The judge dismissed the jury in the involuntary manslaughter trial of Officer William Porter after 16 hours of deliberations during which it was unable to reach a verdict on any of the charges.

Four more officers await trial.

“He had virtually no interaction” with Gray, she said, “What did he do that was wrong?”

In his verdict, Baltimore Circuit Judge Barry Williams said Nero played little role in Gray’s arrest and wasn’t responsible for the failure to buckle him into the police van where he suffered a broken neck.

Although it was the second setback for prosecutors who have brought charges against six officers, the narrowly focused judge’s decision acquitting Officer Edward Nero suggested that the prosecution’s strategy could bear fruit in at least some of the five remaining trials, the experts said. His retrial is scheduled for September.
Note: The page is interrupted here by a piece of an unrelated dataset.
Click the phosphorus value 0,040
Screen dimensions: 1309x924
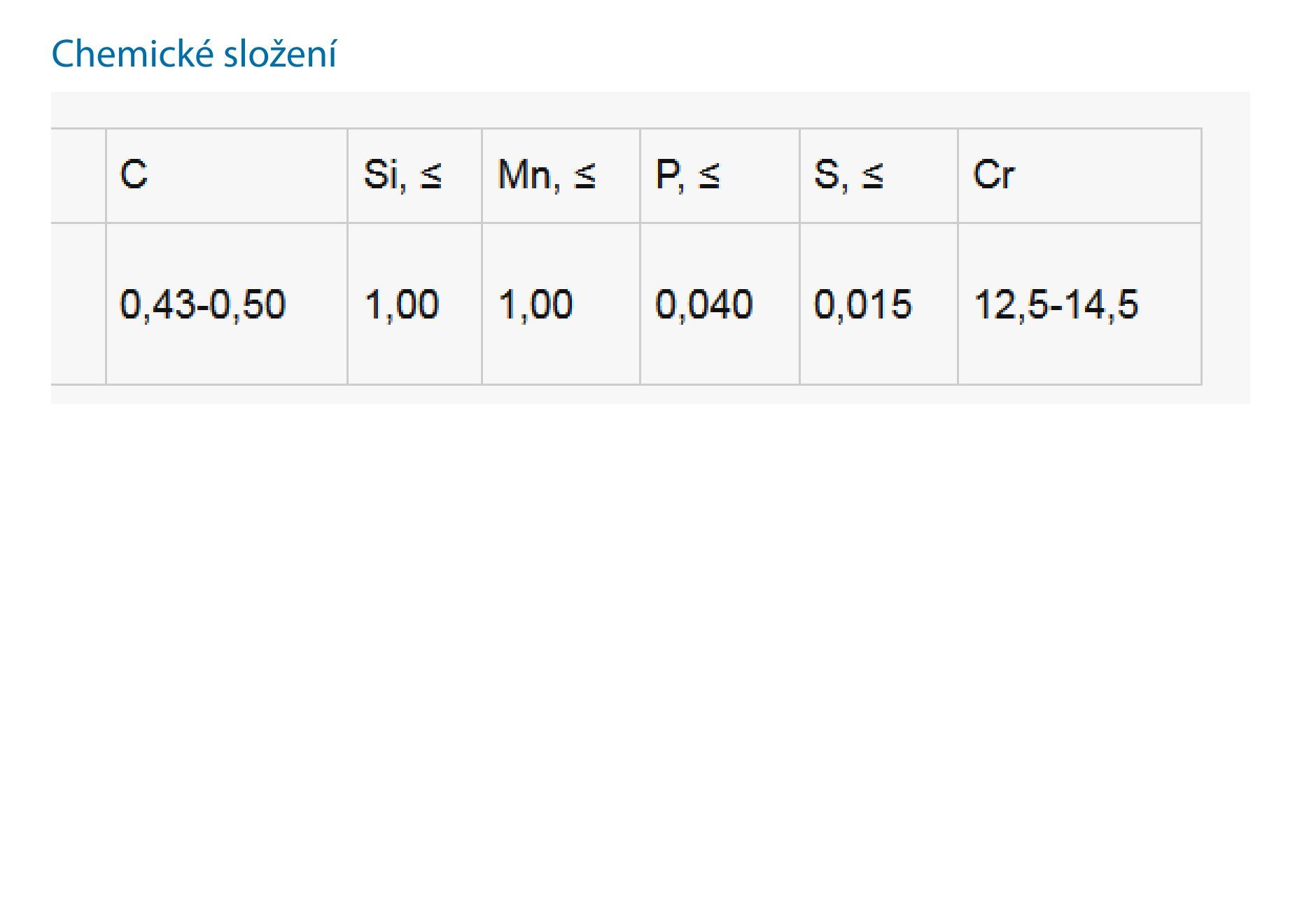704,304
The head of Baltimore’s NAACP branch aired her disappointment, saying she is hopeful that someone will be held responsible for Gray’s death.

Gray was placed in the back of the transport van, seated on the wagon’s bench. Though Nero was not found criminally responsible, Mckesson was in favor of Baltimore leaders’ intentions to carry out an administrative review of the officer. What Williams left in place was the prosecution’s principal theory of the case against Nero – that he was criminally liable for an alleged error in judgment in making a so-called Terry stop.

Gray’s death April 19, 2015, set off more than a week of protests followed by looting, rioting and arson that prompted a citywide curfew.

In Nero’s case, he was charged with and acquitted of official misconduct and assault.

“It speaks to the lack of police knowing their own rules and regulations”, she said.

Gray’s neck was snapped sometime during a 45-minute ride in the back of police van, with his hands in cuffs and ankles in shackles.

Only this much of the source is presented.